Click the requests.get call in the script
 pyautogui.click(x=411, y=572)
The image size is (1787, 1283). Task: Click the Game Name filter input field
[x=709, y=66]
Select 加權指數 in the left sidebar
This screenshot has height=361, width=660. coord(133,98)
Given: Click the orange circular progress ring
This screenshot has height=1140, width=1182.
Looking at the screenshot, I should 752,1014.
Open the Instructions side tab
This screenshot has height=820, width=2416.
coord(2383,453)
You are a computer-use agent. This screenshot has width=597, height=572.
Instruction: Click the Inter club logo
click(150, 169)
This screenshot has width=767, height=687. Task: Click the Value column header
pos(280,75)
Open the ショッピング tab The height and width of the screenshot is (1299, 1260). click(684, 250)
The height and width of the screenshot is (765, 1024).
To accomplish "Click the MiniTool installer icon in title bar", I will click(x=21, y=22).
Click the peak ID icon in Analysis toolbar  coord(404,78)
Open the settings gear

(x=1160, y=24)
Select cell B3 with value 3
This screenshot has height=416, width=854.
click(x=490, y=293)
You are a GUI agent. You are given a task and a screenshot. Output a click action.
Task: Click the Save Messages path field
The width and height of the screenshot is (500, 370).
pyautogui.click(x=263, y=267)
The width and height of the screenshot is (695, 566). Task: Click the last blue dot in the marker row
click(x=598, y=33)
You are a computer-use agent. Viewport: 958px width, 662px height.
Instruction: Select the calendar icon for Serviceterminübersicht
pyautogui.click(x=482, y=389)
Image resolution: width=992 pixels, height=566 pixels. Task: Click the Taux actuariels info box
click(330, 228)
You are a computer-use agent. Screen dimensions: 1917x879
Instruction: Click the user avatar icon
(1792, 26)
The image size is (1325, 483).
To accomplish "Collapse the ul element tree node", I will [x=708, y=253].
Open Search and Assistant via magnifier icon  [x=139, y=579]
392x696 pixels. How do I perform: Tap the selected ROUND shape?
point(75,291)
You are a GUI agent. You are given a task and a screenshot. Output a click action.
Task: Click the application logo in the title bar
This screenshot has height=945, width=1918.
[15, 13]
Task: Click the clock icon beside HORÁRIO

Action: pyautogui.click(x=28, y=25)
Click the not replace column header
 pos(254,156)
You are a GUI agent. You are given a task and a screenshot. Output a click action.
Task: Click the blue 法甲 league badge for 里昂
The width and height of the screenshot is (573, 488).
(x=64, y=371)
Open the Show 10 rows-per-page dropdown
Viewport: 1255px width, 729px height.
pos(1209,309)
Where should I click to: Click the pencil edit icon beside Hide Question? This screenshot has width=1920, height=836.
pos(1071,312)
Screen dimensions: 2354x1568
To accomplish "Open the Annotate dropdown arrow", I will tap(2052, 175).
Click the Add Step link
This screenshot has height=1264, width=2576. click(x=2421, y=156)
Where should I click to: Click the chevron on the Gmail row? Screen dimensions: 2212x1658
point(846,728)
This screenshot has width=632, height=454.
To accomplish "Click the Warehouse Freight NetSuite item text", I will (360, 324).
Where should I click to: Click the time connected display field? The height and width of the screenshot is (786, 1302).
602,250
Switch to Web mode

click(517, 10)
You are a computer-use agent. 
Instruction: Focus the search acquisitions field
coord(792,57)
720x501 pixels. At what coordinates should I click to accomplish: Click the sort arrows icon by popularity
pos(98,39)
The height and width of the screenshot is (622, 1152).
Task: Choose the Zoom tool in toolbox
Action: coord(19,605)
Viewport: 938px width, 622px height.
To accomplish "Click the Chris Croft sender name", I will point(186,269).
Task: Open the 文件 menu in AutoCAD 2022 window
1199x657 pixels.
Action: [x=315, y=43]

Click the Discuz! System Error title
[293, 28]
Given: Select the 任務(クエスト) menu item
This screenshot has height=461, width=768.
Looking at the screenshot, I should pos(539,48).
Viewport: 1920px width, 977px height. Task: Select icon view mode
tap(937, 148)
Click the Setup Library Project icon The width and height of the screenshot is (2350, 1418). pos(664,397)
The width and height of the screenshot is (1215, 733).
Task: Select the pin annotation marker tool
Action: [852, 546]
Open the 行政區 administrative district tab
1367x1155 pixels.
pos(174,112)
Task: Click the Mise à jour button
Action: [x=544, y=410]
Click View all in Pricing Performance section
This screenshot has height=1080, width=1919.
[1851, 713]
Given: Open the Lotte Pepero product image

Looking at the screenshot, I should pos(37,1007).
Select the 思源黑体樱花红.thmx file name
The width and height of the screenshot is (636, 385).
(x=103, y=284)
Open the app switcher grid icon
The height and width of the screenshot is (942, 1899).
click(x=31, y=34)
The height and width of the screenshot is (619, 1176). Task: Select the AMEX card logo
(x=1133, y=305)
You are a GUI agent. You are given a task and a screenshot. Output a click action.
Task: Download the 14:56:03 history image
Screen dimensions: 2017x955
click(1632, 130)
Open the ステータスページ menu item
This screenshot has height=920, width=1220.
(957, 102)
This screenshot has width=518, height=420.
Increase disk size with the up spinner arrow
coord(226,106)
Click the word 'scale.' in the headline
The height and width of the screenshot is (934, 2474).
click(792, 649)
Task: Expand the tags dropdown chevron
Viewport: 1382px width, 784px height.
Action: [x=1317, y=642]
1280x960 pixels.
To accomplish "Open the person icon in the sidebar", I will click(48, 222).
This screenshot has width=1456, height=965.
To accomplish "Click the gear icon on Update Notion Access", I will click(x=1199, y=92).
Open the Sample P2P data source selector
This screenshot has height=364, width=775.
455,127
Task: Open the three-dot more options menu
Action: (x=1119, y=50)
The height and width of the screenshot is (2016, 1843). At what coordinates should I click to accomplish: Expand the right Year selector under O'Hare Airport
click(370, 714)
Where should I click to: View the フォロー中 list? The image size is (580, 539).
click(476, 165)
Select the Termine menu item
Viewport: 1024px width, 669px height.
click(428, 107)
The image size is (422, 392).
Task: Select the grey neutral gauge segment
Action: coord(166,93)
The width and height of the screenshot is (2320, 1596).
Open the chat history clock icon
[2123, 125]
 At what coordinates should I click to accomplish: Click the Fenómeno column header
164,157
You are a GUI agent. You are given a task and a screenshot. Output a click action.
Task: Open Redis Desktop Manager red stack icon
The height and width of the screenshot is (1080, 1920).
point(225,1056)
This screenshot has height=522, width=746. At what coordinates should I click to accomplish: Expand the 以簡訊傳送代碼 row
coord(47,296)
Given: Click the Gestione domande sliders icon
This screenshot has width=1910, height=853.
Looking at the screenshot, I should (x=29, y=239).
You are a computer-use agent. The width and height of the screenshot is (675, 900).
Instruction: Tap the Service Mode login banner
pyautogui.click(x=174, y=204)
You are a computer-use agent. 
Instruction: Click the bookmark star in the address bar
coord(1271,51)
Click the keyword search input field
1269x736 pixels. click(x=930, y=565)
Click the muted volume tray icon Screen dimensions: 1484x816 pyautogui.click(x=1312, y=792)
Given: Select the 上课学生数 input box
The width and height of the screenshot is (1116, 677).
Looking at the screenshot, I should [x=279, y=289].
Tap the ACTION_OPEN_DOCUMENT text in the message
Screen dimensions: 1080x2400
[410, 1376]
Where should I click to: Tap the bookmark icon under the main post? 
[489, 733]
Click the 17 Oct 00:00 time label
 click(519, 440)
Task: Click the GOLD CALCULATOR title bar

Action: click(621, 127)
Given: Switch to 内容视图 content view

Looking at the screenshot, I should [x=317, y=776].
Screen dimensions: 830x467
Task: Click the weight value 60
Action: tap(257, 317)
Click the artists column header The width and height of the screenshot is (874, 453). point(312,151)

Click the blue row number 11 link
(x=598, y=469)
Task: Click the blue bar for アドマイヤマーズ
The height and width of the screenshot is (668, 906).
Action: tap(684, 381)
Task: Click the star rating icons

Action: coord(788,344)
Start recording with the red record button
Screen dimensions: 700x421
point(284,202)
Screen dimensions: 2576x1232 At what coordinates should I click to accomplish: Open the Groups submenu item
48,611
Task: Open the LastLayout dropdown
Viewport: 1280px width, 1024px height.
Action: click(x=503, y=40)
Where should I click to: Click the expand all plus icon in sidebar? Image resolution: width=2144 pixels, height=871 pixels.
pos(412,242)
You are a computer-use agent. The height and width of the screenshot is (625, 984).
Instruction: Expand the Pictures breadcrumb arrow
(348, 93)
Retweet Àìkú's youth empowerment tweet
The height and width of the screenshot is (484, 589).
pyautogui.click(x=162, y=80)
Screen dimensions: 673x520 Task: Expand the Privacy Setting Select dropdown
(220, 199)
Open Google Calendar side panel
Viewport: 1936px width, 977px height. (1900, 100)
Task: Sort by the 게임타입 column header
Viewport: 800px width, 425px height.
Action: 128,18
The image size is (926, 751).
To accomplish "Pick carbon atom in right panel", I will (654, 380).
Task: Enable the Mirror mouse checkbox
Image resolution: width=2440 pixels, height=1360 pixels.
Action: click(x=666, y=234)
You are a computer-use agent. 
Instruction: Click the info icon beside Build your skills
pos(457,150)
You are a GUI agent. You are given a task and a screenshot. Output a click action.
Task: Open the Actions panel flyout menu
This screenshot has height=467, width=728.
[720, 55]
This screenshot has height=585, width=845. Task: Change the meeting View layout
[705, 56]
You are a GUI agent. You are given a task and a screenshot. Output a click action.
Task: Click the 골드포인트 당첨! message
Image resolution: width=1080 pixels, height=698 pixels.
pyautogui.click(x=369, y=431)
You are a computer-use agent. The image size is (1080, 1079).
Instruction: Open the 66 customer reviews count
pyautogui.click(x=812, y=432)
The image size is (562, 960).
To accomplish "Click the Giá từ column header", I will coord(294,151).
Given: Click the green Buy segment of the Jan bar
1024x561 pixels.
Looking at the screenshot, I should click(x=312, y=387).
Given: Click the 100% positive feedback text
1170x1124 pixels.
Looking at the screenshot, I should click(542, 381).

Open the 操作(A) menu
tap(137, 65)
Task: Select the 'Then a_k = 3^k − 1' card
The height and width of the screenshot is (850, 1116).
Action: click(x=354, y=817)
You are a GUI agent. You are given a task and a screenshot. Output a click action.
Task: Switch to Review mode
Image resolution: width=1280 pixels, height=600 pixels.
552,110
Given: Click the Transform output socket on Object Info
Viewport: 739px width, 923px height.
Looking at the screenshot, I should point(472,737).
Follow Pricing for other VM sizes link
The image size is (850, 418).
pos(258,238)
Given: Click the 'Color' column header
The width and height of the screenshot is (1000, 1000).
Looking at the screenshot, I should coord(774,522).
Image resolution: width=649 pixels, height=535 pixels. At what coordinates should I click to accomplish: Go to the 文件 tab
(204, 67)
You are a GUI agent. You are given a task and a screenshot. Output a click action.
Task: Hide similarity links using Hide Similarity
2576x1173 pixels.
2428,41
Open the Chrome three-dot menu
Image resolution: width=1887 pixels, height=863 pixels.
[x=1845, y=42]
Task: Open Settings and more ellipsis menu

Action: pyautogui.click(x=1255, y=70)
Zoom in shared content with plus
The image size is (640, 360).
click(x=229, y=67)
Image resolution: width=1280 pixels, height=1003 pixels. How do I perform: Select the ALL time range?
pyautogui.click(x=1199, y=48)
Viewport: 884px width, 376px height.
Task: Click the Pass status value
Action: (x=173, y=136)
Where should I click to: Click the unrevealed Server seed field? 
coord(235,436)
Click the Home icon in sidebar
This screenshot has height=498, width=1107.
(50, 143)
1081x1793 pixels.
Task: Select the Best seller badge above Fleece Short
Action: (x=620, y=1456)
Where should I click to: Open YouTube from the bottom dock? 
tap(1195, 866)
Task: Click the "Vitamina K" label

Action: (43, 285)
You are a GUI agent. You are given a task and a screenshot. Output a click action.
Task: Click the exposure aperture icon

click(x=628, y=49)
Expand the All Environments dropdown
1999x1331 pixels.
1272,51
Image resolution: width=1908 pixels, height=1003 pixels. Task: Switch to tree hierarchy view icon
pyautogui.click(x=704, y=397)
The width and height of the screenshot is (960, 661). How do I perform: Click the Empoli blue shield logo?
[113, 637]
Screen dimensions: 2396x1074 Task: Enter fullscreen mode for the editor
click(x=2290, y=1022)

──────

## Task description
Report every line of the records that contains the word "Hide", with case counting.

## Answer for this exercise
Where should I click to: Click the pencil edit icon beside Hide Question? This screenshot has width=1920, height=836.
Task: Hide similarity links using Hide Similarity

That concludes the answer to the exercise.